Make no mistake: however this turns out, it’s an enormous blow — on the public relations front, emotionally and (bottom-line) financially — to Hallmark, a network that prides itself on fluffy, family-friendly programming, which it sells (very successfully) to advertisers buying onto their bland, greeting-card world of handsome architects, city women fleeing back to their hometowns and finding true love or innumerable sappy Christmas movies. (Loughlin starred in “Homegrown Christmas” in 2018). It’s a world in which crime hardly exists, or if it does, is never very serious — as in Loughlin’s “Garage Sale Mystery” movies, in which she plays antiques-dealer-turned-sleuth Jennifer Shannon. She’s made 15 of these “Murder, She Wrote”-type movies so far (they air on Hallmark Movies & Mystery) and several are in pre-production.

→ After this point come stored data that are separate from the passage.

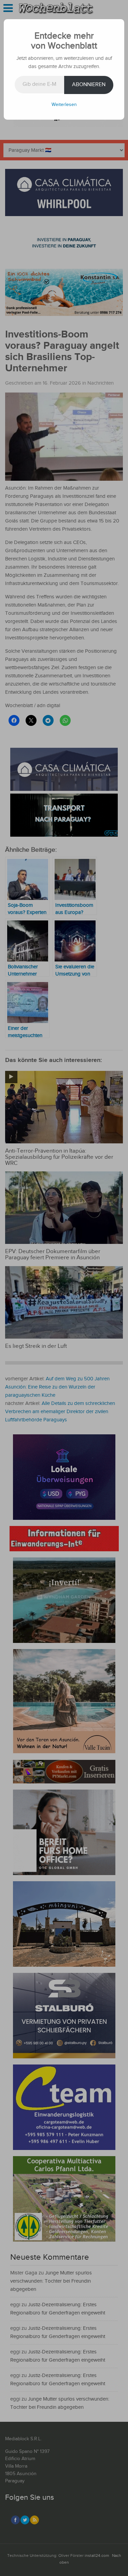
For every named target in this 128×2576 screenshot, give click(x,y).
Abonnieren (88, 84)
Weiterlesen (64, 104)
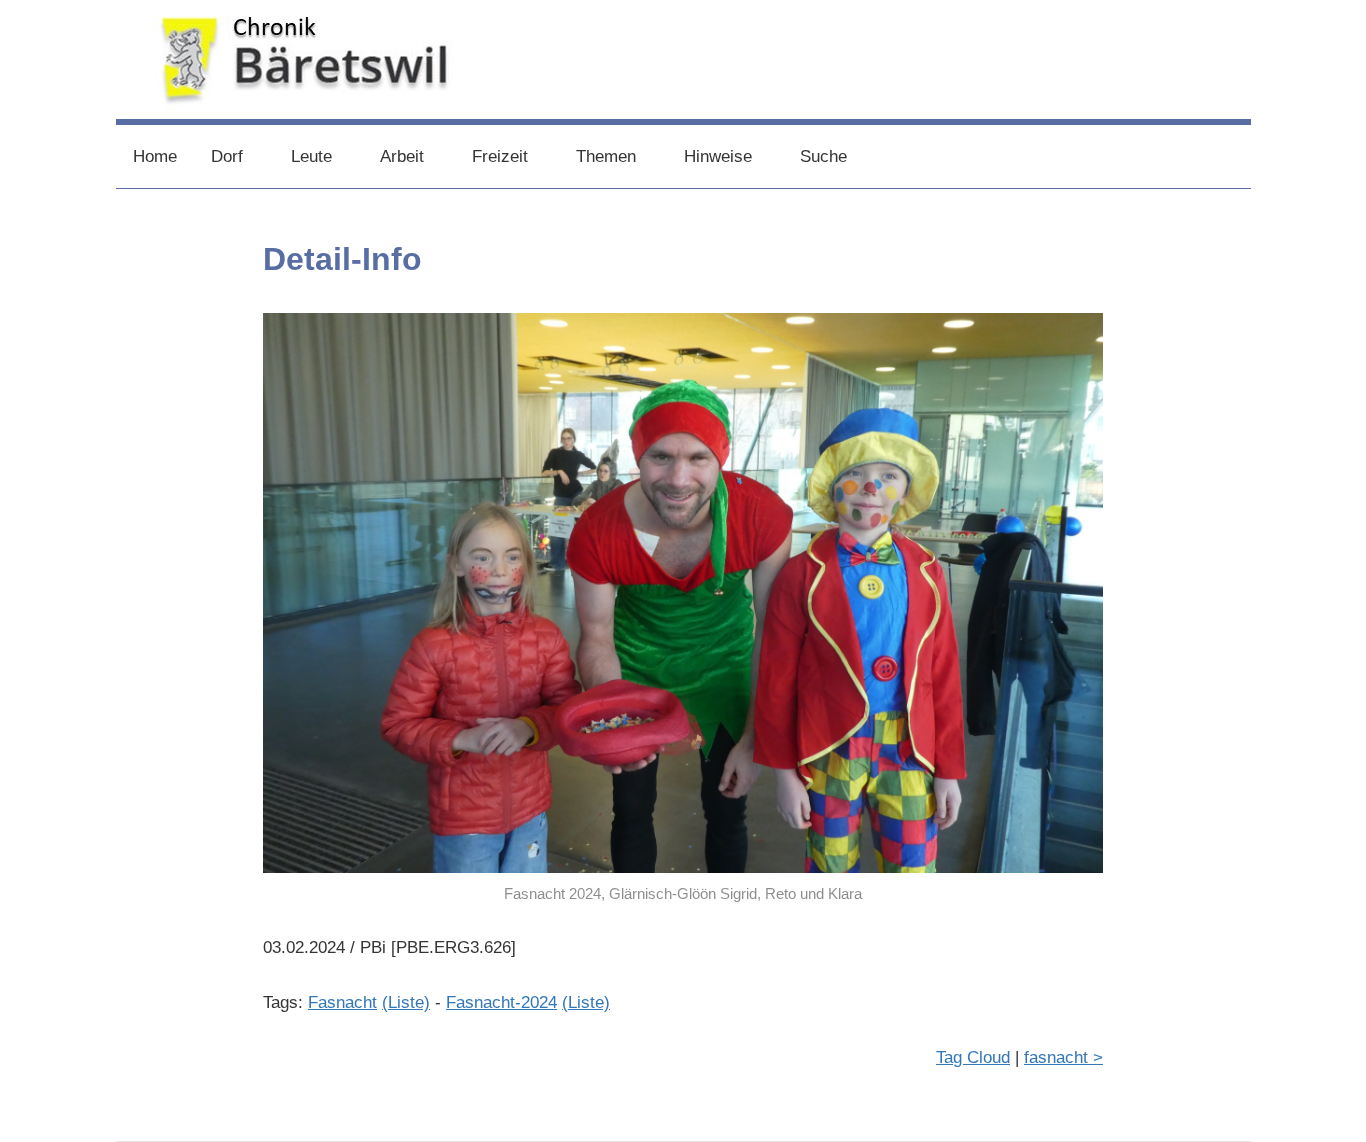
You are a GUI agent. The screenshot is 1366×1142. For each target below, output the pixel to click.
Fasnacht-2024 (501, 1002)
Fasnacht (342, 1002)
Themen (606, 156)
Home (155, 156)
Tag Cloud (973, 1057)
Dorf (227, 156)
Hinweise (718, 156)
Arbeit (402, 156)
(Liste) (406, 1002)
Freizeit (500, 156)
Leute (311, 156)
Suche (823, 156)
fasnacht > (1063, 1057)
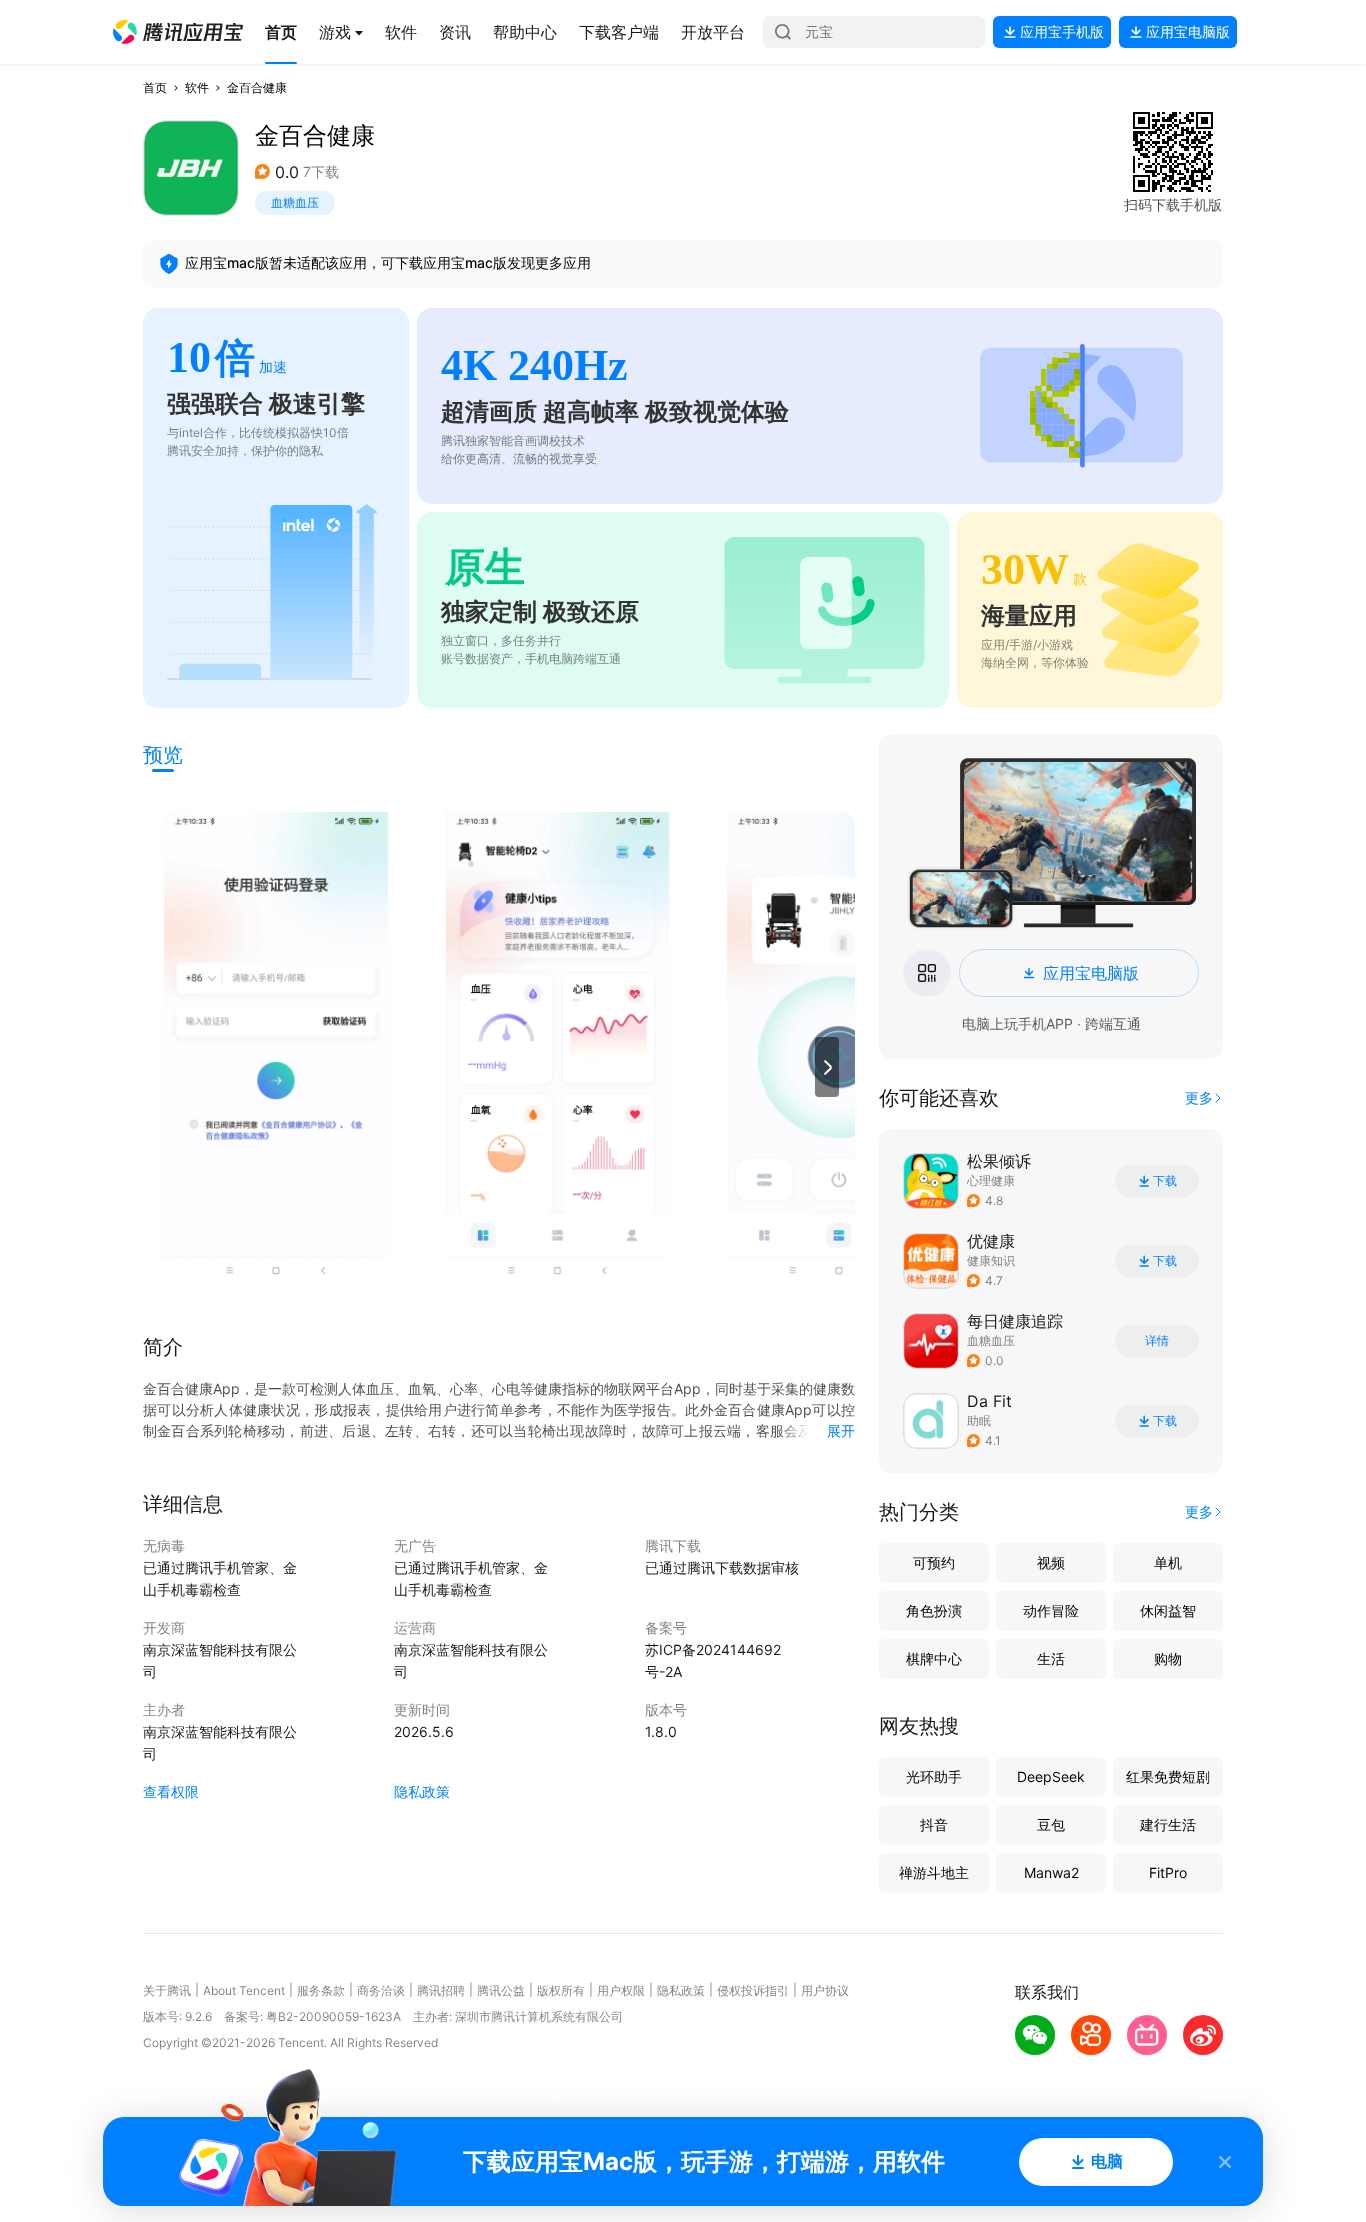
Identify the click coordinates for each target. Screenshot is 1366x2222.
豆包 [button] (1051, 1824)
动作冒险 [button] (1051, 1610)
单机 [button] (1168, 1562)
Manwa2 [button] (1051, 1872)
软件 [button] (197, 87)
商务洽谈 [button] (381, 1990)
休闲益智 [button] (1168, 1610)
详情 (1157, 1341)
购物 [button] (1168, 1658)
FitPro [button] (1168, 1872)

All of Loughlin’s movies have proven very popular and generated hefty cable viewership (on both networks) for Hallmark Channel. That, in turn, translates to advertising dollars. And when any business feels its financial health threatened, it takes action and cuts bait.
Loughlin’s career is sunk. Deal with it.
Ed Morrissey spots “Fellow celebrities, late-night comics tee[ing] off on Huffman, Loughlin college-admission corruption.” It’s bipartisan scorn:
Earlier this morning, I guest-hosted for Hugh Hewitt — and for three hours, this was the story listeners wanted to discuss. We had callers in almost every segment, even if we couldn’t get to them. The disgust and scorn for everyone involved in this scheme, but especially for the celebrities, was palpable. This crosses partisan lines, regions, and all other demographics in its bald affront to fair play. These families had all of the advantages possible and stillcommitted fraud to game the system. It’s a story practically built for ridicule and satire.
Between Harvey Weinstein, #MeToo, Michael Jackon, Jussie Smollett and now this, our “Progressive” betters in Hollywood have sure been covering themselves in glory over the past years.